= Penitential Brotherhood of the Holy Eucharist =

The Penitential Brotherhood of the Holy Eucharist (Cofradía Penitencial de la Santa Eucaristía), founded on May 6, 1959, is one of nine religious brotherhoods of the city of Bilbao that take part in its Holy Week. Bilbao is the most important place for the Holy Week in Spain in the northern part of the country, but not as well known as the Holy Week in Seville. It is canonically headquartered at the Jesuit School (Colegio Nuestra Señora de Begoña, Jesuitas-Indautxu), so it is popularly known as the Jesuit Brotherhood. It consists of current and former students, as well as family and friends, but also of people outside the school.

The Holy Eucharist organizes the procession of Nuestra Señora de la Amargura (Our Lady of Sorrow), which takes place on Easter Saturday in Bilbao through the streets of the central district of Indautxu, carrying the passion floats of Our Lady of Sorrow, Jesus tied to the column and The Calvary (Ecce mater tua).

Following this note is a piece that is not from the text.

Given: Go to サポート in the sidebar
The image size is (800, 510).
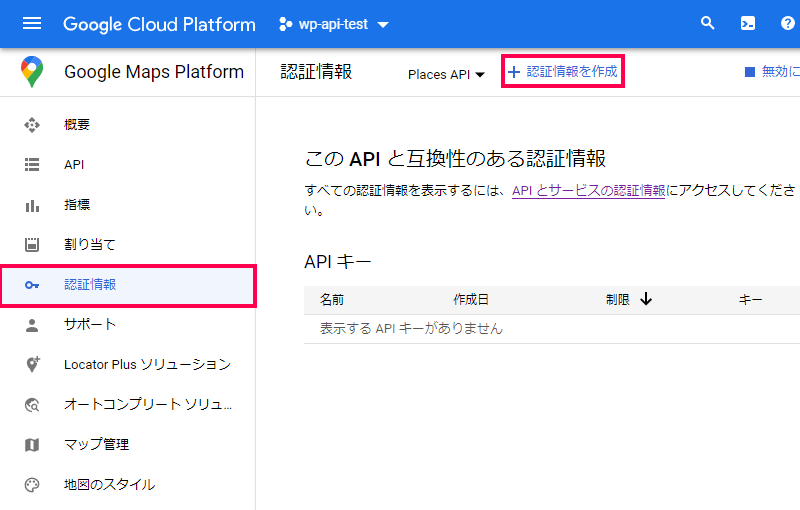Looking at the screenshot, I should point(90,325).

In addition, this brotherhood is a carrier of other floats in different processions. On the Holy Thursday procession it carries during the float depicting the sacrament of the Last Supper (Juan Guraya, 1943) and in the afternoon of Good Friday it takes to the streets The Three Crosses (Quintín de Torre, 1945) in the procession of the Holy Burial.

== History ==
The Penitential Brotherhood of the Holy Eucharist is founded as such, with legal personality and its own statutes approved, on May 6, 1959, although it is true that, people from the Jesuit school of Indautxu had already been participating in the processions of Bilbao from 1940 as youth representatives of the Eucharistic Crusade of Indauchu, then led by Father José Julio Martínez, SJ.

At the same time, another large group of alumni participated in the processions of Holy Thursday and Good Friday as subsidiaries of the Cofradía de la Santa Vera Cruz de Bilbao.

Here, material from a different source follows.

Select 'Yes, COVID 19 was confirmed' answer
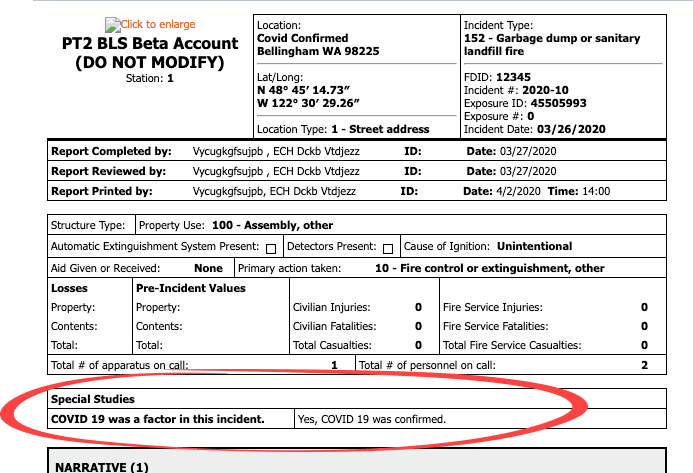Image resolution: width=693 pixels, height=473 pixels. pos(371,419)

It is because of the decade of the 50s when these two school groups came together to the processions, with a bond that tied them together: the Band of Bugles and Drums of the Eucharistic Crusade.

It was finally decided to reorganize and constitute the Brotherhood of the Holy Eucharist by integrating all the brothers: the Alumni of the Eucharistic Crusaders and their Band of Bugles and Drums. In 1959 and building the foundation of the brotherhood, appointing P. Izarra Perez, SJ Brother Abbot of Perpetual Honor, for his tireless work for many years in favor of the work by the brotherhood within the school.

From the date of the constitution of the Brotherhood is the Jesuit Brother Marcos the true driver of it. It was a time of great splendor for the development and settlement of the spirit that created the brotherhood.

It is in the 70s when a severe recession in the area, not only of this brotherhood, but of all the brotherhoods of Bilbao, reducing the number of brothers and activities to be performed, the result basically two aspects: devotional crisis won't change at Easter.

But when it was obvious the disappearance of brotherhood and even own their own processions, a new generation of young motivated enough, rekindle the flame, enrolling new brothers and actively participating in the liturgy and pastoral school.

During recent decades, the Brotherhood of the Holy Eucharist Penance has remained a regular in both the number of active brothers and benefactors, as in the activities, even to organize since the 90s its own procession on Saturday Passion, with the difficulty that entails, but being clothed by other brotherhoods of the town.